What were TETRA Technologies (TTI) key financial results for Q2 2025?

TETRA reported $174 million revenue (up 11% sequentially), $35.9 million Adjusted EBITDA (20.6% margins), and $0.08 earnings per share. The company generated $37.4 million in base business free cash flow.

What is TETRA's (TTI) full-year 2025 financial guidance?

TETRA expects revenue of $610-630 million, GAAP net income before taxes of $21-34 million, and Adjusted EBITDA between $100-110 million for full-year 2025.

How is TETRA's Arkansas bromine project progressing?

TETRA has invested $44 million in the Arkansas project, with first phase completion expected by end-2025. At full production, the facility is projected to generate $200-250 million in incremental revenue and $90-115 million in incremental Adjusted EBITDA.

What is TETRA's (TTI) current financial position and leverage?

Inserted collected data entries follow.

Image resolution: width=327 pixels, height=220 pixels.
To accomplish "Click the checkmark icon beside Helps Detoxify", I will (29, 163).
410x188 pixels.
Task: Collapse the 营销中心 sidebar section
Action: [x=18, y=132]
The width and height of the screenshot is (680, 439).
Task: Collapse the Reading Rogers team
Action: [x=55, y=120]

As of Q2 2025, TETRA had $69 million in cash, $181 million in long-term debt, and a net leverage ratio of 1.2x. Total liquidity was $204 million, including unused credit facilities.

How did TETRA's Completion Fluids & Products segment perform in Q2 2025?

The segment achieved $109 million revenue (up 18% sequentially), $38.1 million net income before taxes, and 36.7% EBITDA margins, driven by strong deepwater completion fluids and industrial calcium chloride business.